▶ [Excerpted passage]
Start of Block
2. **Phage library.** Assemble ≥150 candidate lytic phages from environmental sampling (wastewater, NICU-adjacent sources), public collections, and collaborator stocks. Sequence all; **exclude any phage carrying integrase, known toxin, or AMR genes**; retain strictly lytic genomes.
3. **Interaction matrix.** Quantify host range by high-throughput efficiency-of-plating (EOP) and liquid-killing kinetics for every phage × isolate pair. Build a coverage model that maps cocktails to fraction-of-strains-covered.
4. **Resistance pre-emption.** For lead phages, isolate resistant mutants in vitro, sequence resistance loci, and measure fitness/virulence trade-offs. Select complementary phages whose combined use either covers escape mutants or **steers** resistance toward attenuated phenotypes (capsule loss, reduced colonization).
5. **Cocktail assembly & lock.** Select ≤6 phages meeting pre-specified release criteria, then **lock composition** before Aim 2.

**Pre-specified cocktail release criteria (go/no-go):**

| Criterion | Threshold |
|---|---|
| Coverage of circulating bloom strains | ≥90% by EOP ≥ 0.1 |
| In vitro resistant-mutant suppression (combined cocktail) | No outgrowth over 48 h in time-kill at target MOI |
| Genome safety | Strictly lytic; no integrase / AMR / toxin genes |
| Manufacturability | Reaches ≥10¹⁰ PFU/mL; endotoxin removable to clinical spec |
| Stability | ≤0.5 log titer loss over 6 mo at intended storage |

**Expected outcomes.** A locked, fully characterized cocktail; an open phage–host interaction matrix and matching pipeline; a versioned isolate/phage biobank.
End of Block
▶ [Work to complete]
(1) Condense the paragraph of the phage cocktail passage that begins "Resistance pre-emption" into a short bulleted list that keeps its main facts.
(2) Please carry the phage cocktail passage forward, writing the section that would come after its final sentence.

Pixel coordinate grounding data
Start of Block
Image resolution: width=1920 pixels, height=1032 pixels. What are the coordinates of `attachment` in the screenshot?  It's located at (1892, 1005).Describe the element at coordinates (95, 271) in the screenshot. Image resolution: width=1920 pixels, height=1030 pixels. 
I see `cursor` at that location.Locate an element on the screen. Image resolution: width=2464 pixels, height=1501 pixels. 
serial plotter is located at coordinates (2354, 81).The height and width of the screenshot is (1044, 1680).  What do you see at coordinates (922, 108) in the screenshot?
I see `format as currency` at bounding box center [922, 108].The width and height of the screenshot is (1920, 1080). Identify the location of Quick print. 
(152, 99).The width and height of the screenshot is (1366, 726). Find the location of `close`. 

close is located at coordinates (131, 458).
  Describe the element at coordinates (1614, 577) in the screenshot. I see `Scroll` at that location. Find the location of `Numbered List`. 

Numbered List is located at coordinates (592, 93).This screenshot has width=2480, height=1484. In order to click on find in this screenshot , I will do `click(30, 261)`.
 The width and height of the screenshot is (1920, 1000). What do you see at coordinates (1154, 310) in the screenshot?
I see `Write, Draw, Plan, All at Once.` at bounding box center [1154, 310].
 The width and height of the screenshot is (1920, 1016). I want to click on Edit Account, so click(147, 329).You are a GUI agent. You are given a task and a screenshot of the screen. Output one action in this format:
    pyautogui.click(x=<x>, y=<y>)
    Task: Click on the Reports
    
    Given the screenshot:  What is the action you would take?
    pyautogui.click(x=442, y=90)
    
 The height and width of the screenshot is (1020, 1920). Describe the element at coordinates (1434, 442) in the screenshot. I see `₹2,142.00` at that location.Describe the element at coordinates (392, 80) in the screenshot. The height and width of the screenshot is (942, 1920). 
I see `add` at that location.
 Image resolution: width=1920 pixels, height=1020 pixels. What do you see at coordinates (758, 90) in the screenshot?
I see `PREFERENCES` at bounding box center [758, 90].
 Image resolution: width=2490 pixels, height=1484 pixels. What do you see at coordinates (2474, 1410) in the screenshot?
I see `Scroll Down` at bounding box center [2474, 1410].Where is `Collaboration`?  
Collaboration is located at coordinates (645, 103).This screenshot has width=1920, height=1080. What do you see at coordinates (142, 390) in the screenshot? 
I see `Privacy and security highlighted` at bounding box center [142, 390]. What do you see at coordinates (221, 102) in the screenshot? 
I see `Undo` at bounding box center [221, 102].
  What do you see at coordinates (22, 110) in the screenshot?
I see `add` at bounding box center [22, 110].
End of Block
▶ [Outputs by task]
(1)
- Isolate resistant mutants of the lead phages in vitro.
- Sequence their resistance loci.
- Measure fitness and virulence trade-offs.
- Select complementary phages that, used together, either cover escape mutants or steer resistance toward attenuated phenotypes, such as capsule loss or reduced colonization.

(2)
**Potential pitfalls & alternatives.**
- *Insufficient coverage from natural phages.* → Expand environmental sampling; add host-range-engineered or receptor-binding-protein–swapped phages; permit a 6-phage rather than 3-phage formulation.
- *Rapid resistance.* → Lean on steering pairs and capsule-targeting phages whose escape mutants lose the protective capsule; pre-register an adaptive cocktail-refresh SOP.
- *Strain drift between sites/years.* → Build the matching engine to be *re-run*, not one-shot; define a re-qualification cadence.

---

### Aim 2 — Establish efficacy, mechanism, and PK/PD in the preterm-piglet NEC model

**Rationale.** The preterm-piglet model is the most translationally faithful NEC system (preterm delivery, enteral-feeding–induced NEC, human-relevant pathophysiology) and is the model in which virome transfer was shown to prevent NEC (Brunse 2021) and UV-inactivation to abolish it (Spiegelhauer 2025). It is therefore the right arena to test our *defined* cocktail and to run the decisive mechanistic control.

**Design (preterm-piglet NEC model).**
- **Arms:** (1) vehicle/placebo; (2) **active cocktail**; (3) **UV-inactivated cocktail** (matched particle dose, replication-incompetent); optional (4) **antibiotic comparator** for context. Randomized, blinded scoring.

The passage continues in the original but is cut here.